GamesBeat

The DeanBeat: Tips from Ubisoft on making a happy game industry acquisition

It’s no secret that 2012 will be a year full of acquisitions in the game industry. Last year, investments grew 96 percent to $2 billion, while the value of acquisitions grew 160 percent to $3.4 billion, according to game-centric investment bank Digi-Capital. The bank expects 2012 to be another big year for deals.

That’s why big companies have to learn how to handle acquisitions. Ubisoft may or may not be a model in this regard, having acquired many companies recently. But the French video game publisher willingly shared its experience in dealing with acquisitions in a panel at the Game Developers Conference in San Francisco.

When it comes to deals, there’s a right way to do them and a wrong way, said Billy Pidgeon, analyst at M2 Research and moderator of the panel.

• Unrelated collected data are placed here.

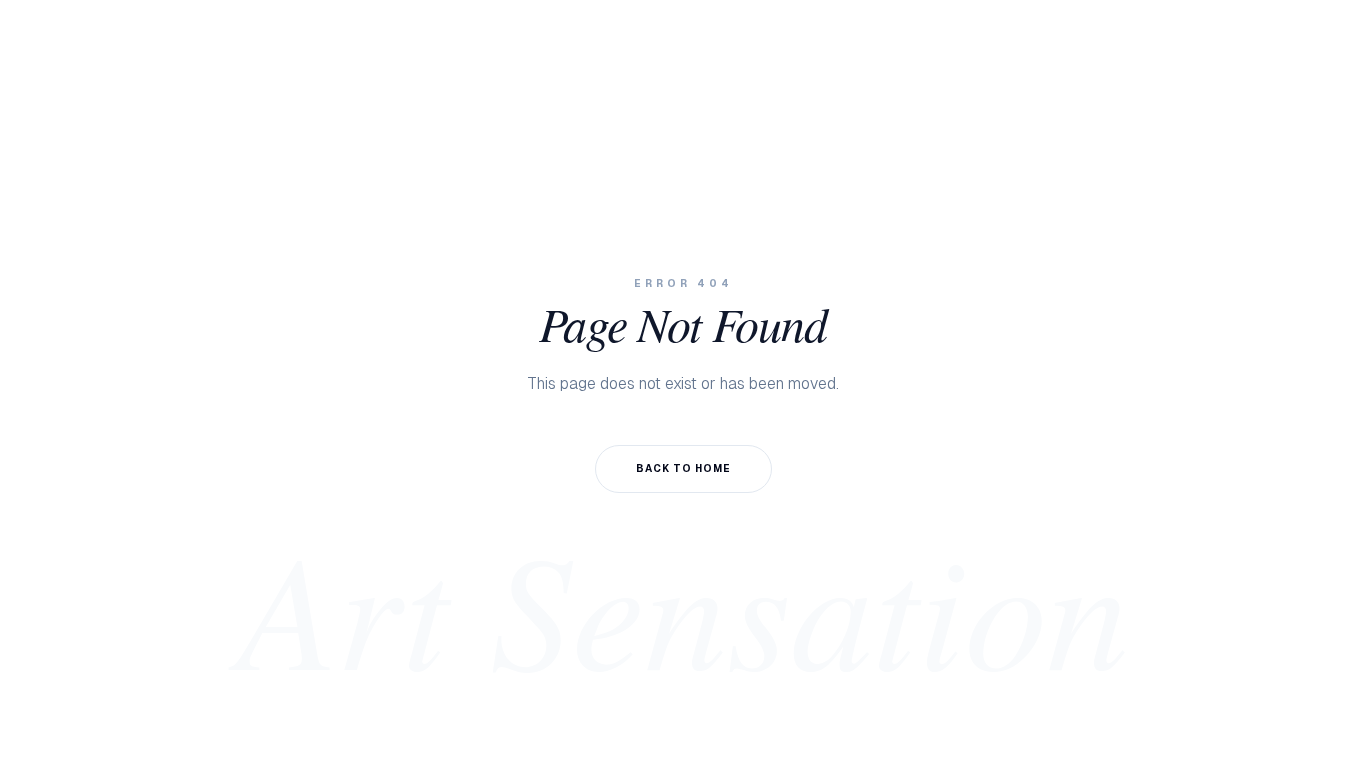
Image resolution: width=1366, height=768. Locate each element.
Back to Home (683, 468)
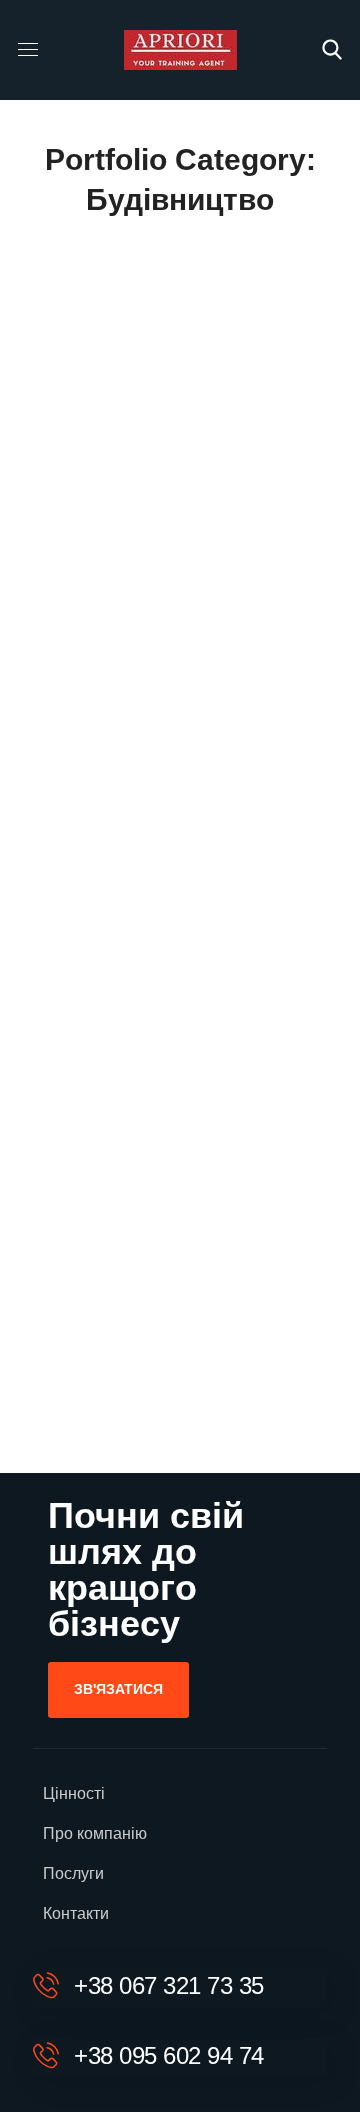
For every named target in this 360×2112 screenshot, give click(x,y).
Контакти (76, 1913)
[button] (332, 50)
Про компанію (95, 1833)
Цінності (74, 1793)
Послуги (73, 1873)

The top executives of three recently-acquired companies sang the praises of their new parent Ubisoft in handling its acquisitions. Pictured above, the panelists included (from right to left) Anne Blondel-Jouin, director at Nadeo Live; David Polfeldt, managing director of Massive; Tommy Francois (in the kilt), new IP editorial director at Ubisoft; and Tero Virtala, CEO of RedLynx.

The acquired companies were all very different. Nadeo makes multiplayer online games such as TrackMania and is working on an online first-person shooter. RedLynx made Trials HD and is preparing to release Trials Evolution side-scrolling racing game. Francois said that big companies shouldn’t treat acquisitions like toys they can break. Ubisoft Massive makes real-time strategy games such as World in Conflict.

In looking for companies to buy, Ubisoft looks for studios that make games that it loves, said Francois, who scouts for potential acquisitions. It also looks for opportunities to learn. It’s unlikely for the company to buy a studio that makes games that are similar to what Ubisoft already makes because the chance to learn something new is minimal.

“Acquisitions are difficult,” Francois said. “It’s about respecting the creative culture and identity of a company. You don’t want to erase that. An acquisition is like a wedding. You are looking at what new identity you can create together. It’s not about buying a brand, but the people who are creating games and content.”

Ubisoft hasn’t always done everything right. The company bought the film company Hybride in order to take Ubisoft’s games and turn them into movies. But that deal didn’t work out so well, in part because Ubisoft had to learn that it didn’t buy a movie-making machine. Rather, Hybride was just a piece of what it needed, and now Ubisoft is going to work to try to make the acquisition work out better, Francois said.

“We didn’t understand who we were working with,” Francois said.

Blondel-Jouin said that her deal was a good one because Ubisoft allows Nadeo to do what it does best, which is focus on making games. But she said big companies have processes that can hurt startups. For instance, it may require a staff of 20 people to be fully compliant with the parent company’s way of doing things. Sometimes the startups have to push back to get their work done.

One of the lessons is that the best thing you can do when you acquire a new company is listen, Francois said. Nadeo’s team told Ubisoft that they didn’t want to grow their staff quickly after acquisition.

There are plenty of horror stories when it comes to acquisitions. That’s why it’s rare to find companies that are good at them. The smaller the deal, the more likely it has a chance for success, since big acquisitions seem like they’re setting themselves up for failure, Francois said.

Big companies have big distractions. Ubisoft has more than 500 developers working on releasing a new version of Assassin’s Creed every year. But Francois said that the management team at Ubisoft is set up so that it has dedicated people such as Francois to work with small teams. Ubisoft has a lot of centralized expertise in game design and other creative fields to assist its various studios.

“The Assassin’s team knows what they are doing and maybe they don’t need as much support from us,” Francois said. Virtala added, “We get the management bandwidth that we need.”

Francois said that the team that was working on Child of Eden got advice from Ubisoft’s CEO, Yves Guillemot, to use Kinect as the method of control in the game.

“That’s the level of attention that small teams can get at Ubisoft,” Francois said.

Francois said that some people in the company wanted to raise the forecast for brand new games such as Child of Eden. But he said that other seasoned people were in place to say that they shouldn’t do that or else they would wind up disappointing.

Asked if Ubisoft would consider buying an American development studio, Francois said, “There’s no reason it couldn’t. It could happen.” One of the company’s most successful acquisitions was of Red Storm Entertainment, a Cary, N.C.-based studio that makes the Tom Clancy military games.

As for prices for startups, it may be a seller’s market. But Francois said that discussions for acquisitions at Ubisoft rarely dwell on price.

Virtala said that you can actually get more independence by being acquired. For much of its history, RedLynx found it was always trying to raise money for its next game. That process was all-consuming, and that problem was solved when Ubisoft acquired the company and allowed it to focus on innovation, Virtala said.

“We’re more independent now than we have ever been,” he said.